Kommanova is in engineering and Burgess is on the observation deck looking over the logs. He requires you there as soon as possible to discuss the situation.


She nodded slowly turning her mind forcibly away from Jo's death, there was nothing more that could be done, however much it hurt. She had to find out what had gone wrong and how they ended up here in the middle of nowhere, or rather the edge of nowhere.


She stepped out of the door and into the dimly lit corridor hearing her boots clank on the metal plated flooring. It was a strange noise, one that she hadn't heard that often. Usually the hallways were bustling with people or background noise and all the other things that she took for granted now in this empty ship drifting through space everything was bombarding her senses. She could hear the engines pulsing and even the electronic buzzing from the power conduits passing their information.

She cautiously continued down towards the observation deck scolding her self that there was no reason to be scared or cautious, this was her ship with her friends aboard. What was the worse that could happen? She reached the door and paused, a noise behind her, something she wouldn't have heard if the ship was its normal busy self but it was unmistakable. Boots on metal. No one had been alive in the Stasis bay, no one could have come from there. Part of her brain willed it to be Jo still alive but she instantly dismissed it, it had to be something else. Her gut reacted telling her it was something bad, she could feel it in her soul that something malevolent was at the other end of the corridor, not evil per say but deeply, deeply wrong. With a gulp of air in her dry throat she gently tilted her head to the right and there it was. She caught a glimpse of a tall figure wrapped in a black cloak with a hood that cast the face into shadow, all that was visible was a pair of black eyes that glinted under the emergency lighting and a cruel smile that twitched as it regarded her.

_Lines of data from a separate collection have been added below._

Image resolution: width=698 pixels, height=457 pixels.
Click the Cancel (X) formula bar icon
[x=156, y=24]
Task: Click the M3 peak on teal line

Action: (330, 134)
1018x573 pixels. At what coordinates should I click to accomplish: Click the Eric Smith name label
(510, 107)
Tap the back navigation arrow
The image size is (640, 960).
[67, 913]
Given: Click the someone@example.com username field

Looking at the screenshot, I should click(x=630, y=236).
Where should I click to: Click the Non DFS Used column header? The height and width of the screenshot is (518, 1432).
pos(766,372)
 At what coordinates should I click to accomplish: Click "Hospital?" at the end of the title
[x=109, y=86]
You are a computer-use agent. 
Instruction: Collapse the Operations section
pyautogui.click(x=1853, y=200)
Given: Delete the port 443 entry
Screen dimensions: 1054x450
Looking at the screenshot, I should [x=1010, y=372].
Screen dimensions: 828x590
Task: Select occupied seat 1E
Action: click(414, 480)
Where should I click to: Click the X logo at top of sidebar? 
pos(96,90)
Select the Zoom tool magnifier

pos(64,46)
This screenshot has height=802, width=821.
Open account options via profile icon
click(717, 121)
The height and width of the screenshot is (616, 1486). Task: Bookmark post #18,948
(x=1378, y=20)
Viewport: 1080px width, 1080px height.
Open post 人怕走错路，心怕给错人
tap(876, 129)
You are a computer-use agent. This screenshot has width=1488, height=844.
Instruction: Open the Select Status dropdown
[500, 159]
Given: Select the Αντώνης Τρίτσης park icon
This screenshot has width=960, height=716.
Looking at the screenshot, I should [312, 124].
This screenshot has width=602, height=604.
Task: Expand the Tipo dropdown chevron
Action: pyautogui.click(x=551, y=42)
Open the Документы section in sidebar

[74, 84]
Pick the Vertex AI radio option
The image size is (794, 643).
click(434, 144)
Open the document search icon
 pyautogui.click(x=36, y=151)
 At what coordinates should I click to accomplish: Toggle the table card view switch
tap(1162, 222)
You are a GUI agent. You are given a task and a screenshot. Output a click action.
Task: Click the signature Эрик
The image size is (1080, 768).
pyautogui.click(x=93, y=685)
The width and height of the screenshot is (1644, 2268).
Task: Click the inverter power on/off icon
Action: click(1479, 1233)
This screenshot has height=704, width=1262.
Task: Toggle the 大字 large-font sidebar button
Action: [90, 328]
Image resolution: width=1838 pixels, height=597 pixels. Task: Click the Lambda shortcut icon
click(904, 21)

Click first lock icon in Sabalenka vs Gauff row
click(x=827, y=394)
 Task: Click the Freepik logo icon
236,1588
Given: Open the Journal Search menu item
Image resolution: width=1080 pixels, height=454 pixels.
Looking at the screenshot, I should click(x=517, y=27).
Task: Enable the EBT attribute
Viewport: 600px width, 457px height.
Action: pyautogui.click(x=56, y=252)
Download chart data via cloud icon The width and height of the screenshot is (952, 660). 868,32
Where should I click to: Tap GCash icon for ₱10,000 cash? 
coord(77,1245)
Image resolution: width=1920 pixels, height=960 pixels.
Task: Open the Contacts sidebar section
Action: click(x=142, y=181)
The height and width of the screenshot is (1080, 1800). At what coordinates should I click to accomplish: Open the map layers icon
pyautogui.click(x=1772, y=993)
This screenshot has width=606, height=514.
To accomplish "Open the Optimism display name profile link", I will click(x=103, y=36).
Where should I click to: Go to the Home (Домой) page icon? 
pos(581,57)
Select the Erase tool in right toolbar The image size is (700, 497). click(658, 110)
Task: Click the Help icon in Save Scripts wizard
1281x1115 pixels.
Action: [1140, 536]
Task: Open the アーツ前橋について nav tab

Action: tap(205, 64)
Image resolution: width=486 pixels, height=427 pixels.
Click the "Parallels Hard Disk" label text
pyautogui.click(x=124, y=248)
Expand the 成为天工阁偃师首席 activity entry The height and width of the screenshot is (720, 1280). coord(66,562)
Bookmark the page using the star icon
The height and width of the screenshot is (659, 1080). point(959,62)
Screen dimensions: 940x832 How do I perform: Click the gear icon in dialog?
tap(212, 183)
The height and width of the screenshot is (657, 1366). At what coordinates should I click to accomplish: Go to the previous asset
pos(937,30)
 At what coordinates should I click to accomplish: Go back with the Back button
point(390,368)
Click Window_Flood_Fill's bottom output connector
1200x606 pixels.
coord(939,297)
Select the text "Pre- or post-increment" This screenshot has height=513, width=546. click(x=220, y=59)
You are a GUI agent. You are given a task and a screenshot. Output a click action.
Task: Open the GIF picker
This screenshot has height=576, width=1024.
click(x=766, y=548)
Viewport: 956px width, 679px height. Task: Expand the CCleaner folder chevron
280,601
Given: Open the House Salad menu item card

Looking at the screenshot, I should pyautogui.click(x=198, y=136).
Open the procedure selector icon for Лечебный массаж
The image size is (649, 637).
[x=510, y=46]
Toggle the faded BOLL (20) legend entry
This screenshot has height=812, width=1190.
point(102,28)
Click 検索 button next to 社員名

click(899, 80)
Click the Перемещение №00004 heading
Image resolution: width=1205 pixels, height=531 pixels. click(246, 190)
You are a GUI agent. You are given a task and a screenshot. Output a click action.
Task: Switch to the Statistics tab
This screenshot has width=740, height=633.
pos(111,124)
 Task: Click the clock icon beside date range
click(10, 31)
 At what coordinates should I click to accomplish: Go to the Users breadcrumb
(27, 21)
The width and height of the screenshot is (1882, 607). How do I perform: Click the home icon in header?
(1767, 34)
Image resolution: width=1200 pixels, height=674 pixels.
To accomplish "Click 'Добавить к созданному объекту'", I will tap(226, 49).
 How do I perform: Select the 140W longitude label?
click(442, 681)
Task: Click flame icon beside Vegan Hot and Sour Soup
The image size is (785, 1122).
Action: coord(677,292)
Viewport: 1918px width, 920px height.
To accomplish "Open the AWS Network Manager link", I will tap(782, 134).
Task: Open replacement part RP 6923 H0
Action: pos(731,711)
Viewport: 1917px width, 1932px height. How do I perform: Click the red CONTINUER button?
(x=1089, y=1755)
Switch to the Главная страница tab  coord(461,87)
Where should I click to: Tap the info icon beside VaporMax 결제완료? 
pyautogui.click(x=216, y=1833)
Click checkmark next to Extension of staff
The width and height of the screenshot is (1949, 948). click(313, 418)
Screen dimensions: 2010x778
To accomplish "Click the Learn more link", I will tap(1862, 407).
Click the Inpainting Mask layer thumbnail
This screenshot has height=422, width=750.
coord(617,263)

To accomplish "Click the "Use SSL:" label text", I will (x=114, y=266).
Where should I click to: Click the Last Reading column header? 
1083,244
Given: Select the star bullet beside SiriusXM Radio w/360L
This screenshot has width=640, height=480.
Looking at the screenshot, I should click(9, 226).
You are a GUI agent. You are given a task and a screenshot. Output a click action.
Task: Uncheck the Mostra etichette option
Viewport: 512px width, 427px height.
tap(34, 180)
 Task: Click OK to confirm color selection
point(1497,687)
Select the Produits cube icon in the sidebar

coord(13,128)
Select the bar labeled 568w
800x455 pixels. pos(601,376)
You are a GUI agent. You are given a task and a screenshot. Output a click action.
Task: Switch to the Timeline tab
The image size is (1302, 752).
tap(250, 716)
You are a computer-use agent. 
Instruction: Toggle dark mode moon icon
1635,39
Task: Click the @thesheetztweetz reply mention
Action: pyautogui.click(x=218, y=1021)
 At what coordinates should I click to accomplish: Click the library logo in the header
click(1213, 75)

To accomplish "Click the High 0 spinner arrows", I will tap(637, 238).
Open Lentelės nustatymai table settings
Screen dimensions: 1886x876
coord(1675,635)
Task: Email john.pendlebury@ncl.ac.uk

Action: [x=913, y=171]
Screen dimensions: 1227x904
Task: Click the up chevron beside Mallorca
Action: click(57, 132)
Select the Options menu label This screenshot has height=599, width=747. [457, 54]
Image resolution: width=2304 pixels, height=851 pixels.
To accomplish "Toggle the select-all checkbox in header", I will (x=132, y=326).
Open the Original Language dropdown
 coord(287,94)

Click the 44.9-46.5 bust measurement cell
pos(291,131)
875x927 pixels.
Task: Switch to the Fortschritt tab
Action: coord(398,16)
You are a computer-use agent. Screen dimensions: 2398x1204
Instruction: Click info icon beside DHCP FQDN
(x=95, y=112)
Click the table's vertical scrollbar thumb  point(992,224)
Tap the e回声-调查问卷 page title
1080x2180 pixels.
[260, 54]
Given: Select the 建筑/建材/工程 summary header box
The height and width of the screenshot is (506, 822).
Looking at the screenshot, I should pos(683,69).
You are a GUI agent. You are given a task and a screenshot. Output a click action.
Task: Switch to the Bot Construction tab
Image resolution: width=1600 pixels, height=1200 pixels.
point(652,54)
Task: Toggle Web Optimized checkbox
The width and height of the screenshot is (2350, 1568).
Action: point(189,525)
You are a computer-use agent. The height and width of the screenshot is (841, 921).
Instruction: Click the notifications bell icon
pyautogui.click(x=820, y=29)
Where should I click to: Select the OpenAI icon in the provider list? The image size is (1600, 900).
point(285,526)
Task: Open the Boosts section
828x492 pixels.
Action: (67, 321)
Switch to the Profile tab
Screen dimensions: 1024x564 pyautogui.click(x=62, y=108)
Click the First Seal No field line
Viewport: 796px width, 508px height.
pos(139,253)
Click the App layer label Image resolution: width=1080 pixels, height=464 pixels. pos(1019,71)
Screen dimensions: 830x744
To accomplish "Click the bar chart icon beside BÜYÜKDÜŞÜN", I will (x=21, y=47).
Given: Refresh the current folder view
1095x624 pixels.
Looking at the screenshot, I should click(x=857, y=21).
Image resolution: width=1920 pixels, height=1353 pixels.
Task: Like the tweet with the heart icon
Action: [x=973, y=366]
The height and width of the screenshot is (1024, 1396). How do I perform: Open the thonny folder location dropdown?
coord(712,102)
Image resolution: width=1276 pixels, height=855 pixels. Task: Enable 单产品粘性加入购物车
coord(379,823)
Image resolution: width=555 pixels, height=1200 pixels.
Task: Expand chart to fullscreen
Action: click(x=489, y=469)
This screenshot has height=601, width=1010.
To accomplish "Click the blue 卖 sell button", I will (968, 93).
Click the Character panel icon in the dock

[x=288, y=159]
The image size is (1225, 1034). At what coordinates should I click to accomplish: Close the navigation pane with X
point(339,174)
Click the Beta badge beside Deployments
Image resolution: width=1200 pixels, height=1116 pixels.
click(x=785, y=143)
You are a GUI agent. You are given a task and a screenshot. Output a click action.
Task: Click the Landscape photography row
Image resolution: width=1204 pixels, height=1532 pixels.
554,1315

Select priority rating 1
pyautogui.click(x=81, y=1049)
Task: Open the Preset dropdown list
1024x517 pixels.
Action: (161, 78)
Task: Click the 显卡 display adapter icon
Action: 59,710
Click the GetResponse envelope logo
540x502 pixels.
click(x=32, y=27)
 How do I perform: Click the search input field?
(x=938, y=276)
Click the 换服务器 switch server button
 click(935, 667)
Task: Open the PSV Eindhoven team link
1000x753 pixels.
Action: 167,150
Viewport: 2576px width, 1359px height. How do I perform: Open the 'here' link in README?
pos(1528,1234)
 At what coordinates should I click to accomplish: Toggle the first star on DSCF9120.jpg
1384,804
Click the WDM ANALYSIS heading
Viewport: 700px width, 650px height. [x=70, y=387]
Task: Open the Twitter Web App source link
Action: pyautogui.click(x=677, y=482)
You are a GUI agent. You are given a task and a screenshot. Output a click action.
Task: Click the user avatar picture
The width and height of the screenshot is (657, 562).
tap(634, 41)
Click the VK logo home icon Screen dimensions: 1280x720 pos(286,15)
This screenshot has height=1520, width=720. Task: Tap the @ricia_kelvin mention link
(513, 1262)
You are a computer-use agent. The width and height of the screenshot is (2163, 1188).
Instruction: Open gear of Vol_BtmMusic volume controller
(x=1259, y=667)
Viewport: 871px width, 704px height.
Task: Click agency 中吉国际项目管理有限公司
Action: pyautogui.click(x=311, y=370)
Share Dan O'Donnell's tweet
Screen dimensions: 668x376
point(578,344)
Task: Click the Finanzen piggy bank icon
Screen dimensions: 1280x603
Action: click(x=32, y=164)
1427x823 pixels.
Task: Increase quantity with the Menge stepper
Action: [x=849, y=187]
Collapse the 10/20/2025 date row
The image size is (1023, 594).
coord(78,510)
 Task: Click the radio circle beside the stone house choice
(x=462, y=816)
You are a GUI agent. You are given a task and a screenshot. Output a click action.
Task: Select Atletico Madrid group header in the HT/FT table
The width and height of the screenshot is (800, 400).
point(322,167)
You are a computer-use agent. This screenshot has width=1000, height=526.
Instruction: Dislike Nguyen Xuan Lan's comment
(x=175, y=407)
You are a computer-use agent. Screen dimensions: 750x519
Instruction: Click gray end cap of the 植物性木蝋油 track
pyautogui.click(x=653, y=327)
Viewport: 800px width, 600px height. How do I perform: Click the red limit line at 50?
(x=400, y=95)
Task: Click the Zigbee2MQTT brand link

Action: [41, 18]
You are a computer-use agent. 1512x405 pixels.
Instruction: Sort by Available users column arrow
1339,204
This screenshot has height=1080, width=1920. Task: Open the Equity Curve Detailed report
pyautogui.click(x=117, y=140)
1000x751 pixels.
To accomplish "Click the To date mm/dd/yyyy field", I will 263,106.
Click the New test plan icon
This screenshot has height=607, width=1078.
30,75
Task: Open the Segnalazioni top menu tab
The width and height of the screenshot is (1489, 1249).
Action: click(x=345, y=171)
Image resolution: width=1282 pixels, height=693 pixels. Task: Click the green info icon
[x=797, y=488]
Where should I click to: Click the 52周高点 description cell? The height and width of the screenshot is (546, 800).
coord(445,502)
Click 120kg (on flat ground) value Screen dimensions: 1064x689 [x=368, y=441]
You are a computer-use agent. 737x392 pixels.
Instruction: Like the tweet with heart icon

She placed her hand on her side arm and span round to face the intruder but as quickly as she turned the figure dissolved into thin air as if wiped away and she found herself staring down the empty corridor at a maze of piping and conduits in the exposed wall cavity. There was nothing there, and it was unlikely there had been anything there.


"You've been in stasis too long Helen, your mind is getting distracted." she tutted to herself as she activated the door stud that opened to the observation deck. "Too long."